Other works include a postcard of the French chanteuse Josephine Baker in male evening attire, photos of the Norwegian Marie Høeg dressed as a man in a variety of poses, and a photo of French surrealist Claude Cahun in a meditative position with a shaved head that creates an androgynous appearance.

The “Pose” section displays a famous portrait by Mexican artist Roberto Montenegro of his friend Chucho Reyes, an antique and antiquities dealer. Reyes has a limp wrist, tilted chin and amused smile, which are common tropes of queer codes even today.

(From left) Gerda Wegener’s “Reclining in Nude,” James Gardiner’s untitled piece, and Roberto Montenegro’s “Retrato de un anticuario o Retrato de Chucho Reyes y autorretrato.” Credit: Provided/Wrightwood 659

The fourth section, “Archetypes,” is anchored around Thomas Eakins’s “Salutat, 1898,” a painting that focuses attention on an erotic part of the young male body. Throughout this section, viewers can track the ideal of male beauty’s evolution from 19th century ideals of youthful male beauty to a more masculinized ideal of perfection.

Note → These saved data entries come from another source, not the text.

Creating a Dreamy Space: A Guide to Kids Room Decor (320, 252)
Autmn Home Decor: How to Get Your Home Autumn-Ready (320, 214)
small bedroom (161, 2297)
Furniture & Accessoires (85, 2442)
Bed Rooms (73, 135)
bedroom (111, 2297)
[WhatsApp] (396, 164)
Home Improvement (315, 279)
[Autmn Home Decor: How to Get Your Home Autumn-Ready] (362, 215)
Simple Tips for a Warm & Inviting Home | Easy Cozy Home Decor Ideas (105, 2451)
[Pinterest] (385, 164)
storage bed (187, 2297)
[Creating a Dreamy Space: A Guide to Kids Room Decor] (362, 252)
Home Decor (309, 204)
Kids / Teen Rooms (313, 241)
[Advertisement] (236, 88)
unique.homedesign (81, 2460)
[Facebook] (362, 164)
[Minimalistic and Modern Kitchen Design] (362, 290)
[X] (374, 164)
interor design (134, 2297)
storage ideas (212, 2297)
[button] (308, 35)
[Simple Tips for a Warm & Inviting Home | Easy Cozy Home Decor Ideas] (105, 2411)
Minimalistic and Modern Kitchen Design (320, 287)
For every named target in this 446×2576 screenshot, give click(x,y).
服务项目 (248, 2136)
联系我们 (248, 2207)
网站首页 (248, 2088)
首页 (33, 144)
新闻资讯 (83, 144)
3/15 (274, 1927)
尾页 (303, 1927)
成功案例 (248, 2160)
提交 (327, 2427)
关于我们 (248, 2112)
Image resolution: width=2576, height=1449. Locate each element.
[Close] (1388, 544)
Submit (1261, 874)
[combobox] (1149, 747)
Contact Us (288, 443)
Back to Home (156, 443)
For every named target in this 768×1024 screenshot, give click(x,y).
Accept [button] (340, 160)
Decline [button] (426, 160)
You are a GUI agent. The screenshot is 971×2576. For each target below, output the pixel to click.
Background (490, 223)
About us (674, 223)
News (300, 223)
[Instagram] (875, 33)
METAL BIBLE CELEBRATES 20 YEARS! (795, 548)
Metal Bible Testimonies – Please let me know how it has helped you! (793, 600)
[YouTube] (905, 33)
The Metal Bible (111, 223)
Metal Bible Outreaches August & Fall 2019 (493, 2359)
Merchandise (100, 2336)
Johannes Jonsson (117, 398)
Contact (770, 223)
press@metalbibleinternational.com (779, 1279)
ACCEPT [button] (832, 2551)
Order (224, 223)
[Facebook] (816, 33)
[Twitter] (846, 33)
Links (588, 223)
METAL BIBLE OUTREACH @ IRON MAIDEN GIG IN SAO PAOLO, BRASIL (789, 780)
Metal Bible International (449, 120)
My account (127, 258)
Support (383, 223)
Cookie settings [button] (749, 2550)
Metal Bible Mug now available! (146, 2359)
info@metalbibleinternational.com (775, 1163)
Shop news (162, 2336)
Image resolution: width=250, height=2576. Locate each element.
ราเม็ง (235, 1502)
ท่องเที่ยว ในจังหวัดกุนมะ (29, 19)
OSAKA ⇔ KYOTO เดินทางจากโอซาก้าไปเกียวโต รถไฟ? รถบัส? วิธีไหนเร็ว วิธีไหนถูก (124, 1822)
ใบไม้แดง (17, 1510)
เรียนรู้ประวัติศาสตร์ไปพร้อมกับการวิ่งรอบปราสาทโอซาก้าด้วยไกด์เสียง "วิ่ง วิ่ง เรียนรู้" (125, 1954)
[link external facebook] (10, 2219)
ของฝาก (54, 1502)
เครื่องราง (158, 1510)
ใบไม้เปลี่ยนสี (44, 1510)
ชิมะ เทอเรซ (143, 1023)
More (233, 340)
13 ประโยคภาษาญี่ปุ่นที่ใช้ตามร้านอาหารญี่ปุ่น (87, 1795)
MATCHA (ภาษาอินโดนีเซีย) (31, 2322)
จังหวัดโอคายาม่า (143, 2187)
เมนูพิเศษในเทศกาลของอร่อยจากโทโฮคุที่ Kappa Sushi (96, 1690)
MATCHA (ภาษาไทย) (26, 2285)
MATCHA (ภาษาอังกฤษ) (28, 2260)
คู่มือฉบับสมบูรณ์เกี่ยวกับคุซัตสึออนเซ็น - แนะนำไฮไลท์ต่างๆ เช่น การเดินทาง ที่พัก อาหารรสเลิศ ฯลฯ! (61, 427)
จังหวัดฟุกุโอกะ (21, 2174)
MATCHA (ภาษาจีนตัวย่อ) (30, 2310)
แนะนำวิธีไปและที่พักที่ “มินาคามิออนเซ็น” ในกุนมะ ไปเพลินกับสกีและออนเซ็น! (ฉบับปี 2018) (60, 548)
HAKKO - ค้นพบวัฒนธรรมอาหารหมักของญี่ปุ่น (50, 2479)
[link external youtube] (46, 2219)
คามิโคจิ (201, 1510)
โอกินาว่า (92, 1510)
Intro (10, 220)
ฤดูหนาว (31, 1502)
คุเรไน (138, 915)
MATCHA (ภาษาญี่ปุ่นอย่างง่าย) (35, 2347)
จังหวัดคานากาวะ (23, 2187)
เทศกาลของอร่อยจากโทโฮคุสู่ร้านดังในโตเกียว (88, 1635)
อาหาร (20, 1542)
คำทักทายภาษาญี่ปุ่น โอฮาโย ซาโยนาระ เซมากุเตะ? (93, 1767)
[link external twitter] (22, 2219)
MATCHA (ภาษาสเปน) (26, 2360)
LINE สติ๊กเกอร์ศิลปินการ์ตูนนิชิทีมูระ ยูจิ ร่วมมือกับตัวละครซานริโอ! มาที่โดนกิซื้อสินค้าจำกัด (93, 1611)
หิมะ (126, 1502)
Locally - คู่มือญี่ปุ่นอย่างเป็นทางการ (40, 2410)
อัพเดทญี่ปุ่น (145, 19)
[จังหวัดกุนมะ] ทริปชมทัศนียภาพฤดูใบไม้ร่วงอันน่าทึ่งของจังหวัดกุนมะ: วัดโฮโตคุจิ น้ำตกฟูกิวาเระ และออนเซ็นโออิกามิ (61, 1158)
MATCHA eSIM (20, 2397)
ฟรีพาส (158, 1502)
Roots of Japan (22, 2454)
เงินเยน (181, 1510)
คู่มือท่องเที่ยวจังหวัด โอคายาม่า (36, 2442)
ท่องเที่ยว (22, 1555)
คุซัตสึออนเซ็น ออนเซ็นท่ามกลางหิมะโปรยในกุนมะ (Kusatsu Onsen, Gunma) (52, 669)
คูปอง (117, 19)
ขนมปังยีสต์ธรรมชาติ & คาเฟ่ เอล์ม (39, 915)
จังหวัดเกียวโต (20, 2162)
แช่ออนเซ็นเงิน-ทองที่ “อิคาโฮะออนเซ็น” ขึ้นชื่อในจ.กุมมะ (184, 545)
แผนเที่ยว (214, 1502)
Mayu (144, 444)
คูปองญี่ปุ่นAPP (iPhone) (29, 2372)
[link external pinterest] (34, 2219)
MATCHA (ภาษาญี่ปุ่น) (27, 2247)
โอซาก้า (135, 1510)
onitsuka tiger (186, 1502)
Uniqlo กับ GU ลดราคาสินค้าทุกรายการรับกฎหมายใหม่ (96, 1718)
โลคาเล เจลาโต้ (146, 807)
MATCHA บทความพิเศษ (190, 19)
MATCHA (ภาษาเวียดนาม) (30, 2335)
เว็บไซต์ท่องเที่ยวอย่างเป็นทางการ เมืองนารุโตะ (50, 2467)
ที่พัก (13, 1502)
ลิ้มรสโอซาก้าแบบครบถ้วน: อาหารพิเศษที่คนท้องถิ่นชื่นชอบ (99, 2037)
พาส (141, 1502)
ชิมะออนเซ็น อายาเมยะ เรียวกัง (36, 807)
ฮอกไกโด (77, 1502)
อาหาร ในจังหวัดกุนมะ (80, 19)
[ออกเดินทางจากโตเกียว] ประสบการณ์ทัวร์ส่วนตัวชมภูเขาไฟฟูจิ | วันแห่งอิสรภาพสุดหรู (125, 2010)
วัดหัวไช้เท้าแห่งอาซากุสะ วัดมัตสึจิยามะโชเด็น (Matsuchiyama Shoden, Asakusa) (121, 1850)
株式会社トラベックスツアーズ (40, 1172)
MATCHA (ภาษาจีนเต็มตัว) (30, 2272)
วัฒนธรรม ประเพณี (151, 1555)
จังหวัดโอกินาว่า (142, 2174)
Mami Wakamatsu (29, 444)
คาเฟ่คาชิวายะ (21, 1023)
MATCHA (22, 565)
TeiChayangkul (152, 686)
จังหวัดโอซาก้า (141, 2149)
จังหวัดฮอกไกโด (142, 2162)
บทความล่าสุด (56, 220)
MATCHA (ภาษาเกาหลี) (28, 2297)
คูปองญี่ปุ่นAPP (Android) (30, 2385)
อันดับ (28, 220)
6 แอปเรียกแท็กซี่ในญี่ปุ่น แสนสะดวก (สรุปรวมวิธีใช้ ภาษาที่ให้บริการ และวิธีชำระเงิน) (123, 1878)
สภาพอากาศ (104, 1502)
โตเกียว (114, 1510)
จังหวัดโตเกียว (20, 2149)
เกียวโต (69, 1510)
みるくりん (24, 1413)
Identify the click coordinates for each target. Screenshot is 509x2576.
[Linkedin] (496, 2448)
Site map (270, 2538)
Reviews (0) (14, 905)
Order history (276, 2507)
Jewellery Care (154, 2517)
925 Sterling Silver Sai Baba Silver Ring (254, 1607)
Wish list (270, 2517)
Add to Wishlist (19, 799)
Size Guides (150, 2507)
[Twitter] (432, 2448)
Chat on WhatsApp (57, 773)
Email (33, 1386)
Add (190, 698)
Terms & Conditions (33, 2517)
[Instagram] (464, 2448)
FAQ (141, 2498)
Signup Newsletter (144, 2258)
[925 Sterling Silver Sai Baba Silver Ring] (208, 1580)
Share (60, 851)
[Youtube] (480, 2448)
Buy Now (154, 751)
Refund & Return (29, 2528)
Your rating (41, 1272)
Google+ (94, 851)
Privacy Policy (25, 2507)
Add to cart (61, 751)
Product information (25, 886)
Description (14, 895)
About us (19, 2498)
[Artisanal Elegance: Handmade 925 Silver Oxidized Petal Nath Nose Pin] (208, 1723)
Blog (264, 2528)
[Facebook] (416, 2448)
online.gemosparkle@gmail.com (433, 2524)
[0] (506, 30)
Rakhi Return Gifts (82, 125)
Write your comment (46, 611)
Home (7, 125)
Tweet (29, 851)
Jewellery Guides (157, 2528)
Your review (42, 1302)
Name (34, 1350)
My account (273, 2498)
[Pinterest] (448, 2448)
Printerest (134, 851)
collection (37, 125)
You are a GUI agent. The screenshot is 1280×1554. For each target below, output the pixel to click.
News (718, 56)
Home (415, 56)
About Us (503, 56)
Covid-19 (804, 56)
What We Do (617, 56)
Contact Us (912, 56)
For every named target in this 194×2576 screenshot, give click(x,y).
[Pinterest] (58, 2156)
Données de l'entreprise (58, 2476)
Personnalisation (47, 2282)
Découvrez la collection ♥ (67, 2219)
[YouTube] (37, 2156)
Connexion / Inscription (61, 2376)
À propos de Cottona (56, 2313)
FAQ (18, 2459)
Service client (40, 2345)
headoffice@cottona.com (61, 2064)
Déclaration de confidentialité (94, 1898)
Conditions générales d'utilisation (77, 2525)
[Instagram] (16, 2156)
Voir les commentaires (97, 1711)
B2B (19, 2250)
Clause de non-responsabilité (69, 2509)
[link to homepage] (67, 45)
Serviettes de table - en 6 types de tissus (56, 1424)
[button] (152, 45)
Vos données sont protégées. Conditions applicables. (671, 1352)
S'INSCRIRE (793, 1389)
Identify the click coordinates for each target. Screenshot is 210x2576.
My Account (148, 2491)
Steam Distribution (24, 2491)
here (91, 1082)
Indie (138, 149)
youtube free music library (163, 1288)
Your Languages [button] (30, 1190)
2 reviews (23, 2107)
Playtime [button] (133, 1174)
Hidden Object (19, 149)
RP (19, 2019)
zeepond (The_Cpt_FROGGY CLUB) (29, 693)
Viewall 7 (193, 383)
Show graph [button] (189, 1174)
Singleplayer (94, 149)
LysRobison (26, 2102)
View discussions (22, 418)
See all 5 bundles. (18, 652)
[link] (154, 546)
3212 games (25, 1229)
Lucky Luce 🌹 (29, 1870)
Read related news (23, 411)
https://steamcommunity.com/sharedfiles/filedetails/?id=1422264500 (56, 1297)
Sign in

The next section, “Desire,” brings together works of art that are stylistically varied, but alike in depicting same-gender sex or emphasizing parts of the body for erotic effect. It has erotica from China, Japan, Iran and India, as well as figure drawings by French artist Jane Poupelet that focus on the rear view of female models.

“Colonizing” reflects on various dynamics, including the Euro-centric definition of early homosexuality, which often clashed with Indigenous forms, and the Western perception that the East was decadent.

Pieces in that section include Sri Lankan painter David Paynter’s modernist oil “L’après midi, 1935”; F. Holland Day’s double exposure photograph, “The Vision, (Orpheus Scene), 1907”; and a propaganda piece created by Japanese nationals in Russian territory to demoralize Russian troops during the Russo-Japanese War.

In “Public and Private,” viewers will find Charles Demuth’s morning-after scene of three young men in pajamas and underwear in a stylish home, lesbian genre scenes set in Eastern Europe, and Marsden Hartley’s “Berlin Ante War, 1914,” which is a painting charting life, death, faith, sunrise and sunset in symbolic forms and colors.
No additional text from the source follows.